Reading passage:
▬▬▬

# My Experience With a Hardgoods Sublimation Business



## GordonM (May 21, 2012)

I've been absent from the forums for a while as my business has now gone in a different direction. I thought some readers would find my story interesting.

For many years I've worked in recording studios in Hollywood. I've created custom hardware and software for the television, motion picture, and audio industries, such as special-purpose teleprompters and recording systems for facial motion capture. 

Over lunch one day a producer I was working with mentioned how his musician clients liked to have customized branded equipment -- their names and logos printed on the gear they used in their own studios and while on the road. So I worked with him developing a side-business creating branded face panels for the standardized 19" rack equipment these folks used.

Now, these people are known to have so much money they don't know what to do with it, so spending $200+ on a single replacement front bezel for their Auto-Tune doesn't faze them. I already had the CNC machine for cutting out the blanks from sublimatable aluminum, and I bought several Epson 7010s for the sublimation printing.

▬▬▬

Dataset extract:

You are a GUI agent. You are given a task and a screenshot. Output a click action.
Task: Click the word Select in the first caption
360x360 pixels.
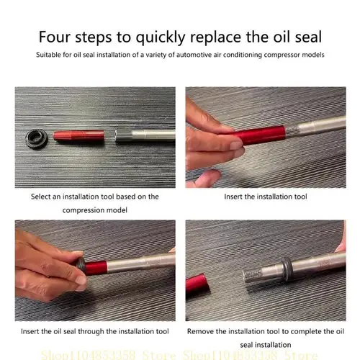click(x=42, y=196)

▬▬▬

Directions:
1) In the forum post about a hardgoods sublimation business, which printers did the poster buy for sublimation printing?
2) List every industry the poster of the forum post about a hardgoods sublimation business says they created custom hardware and software for.

Results in order:
1) Several Epson 7010s.

2) Television, motion picture, audio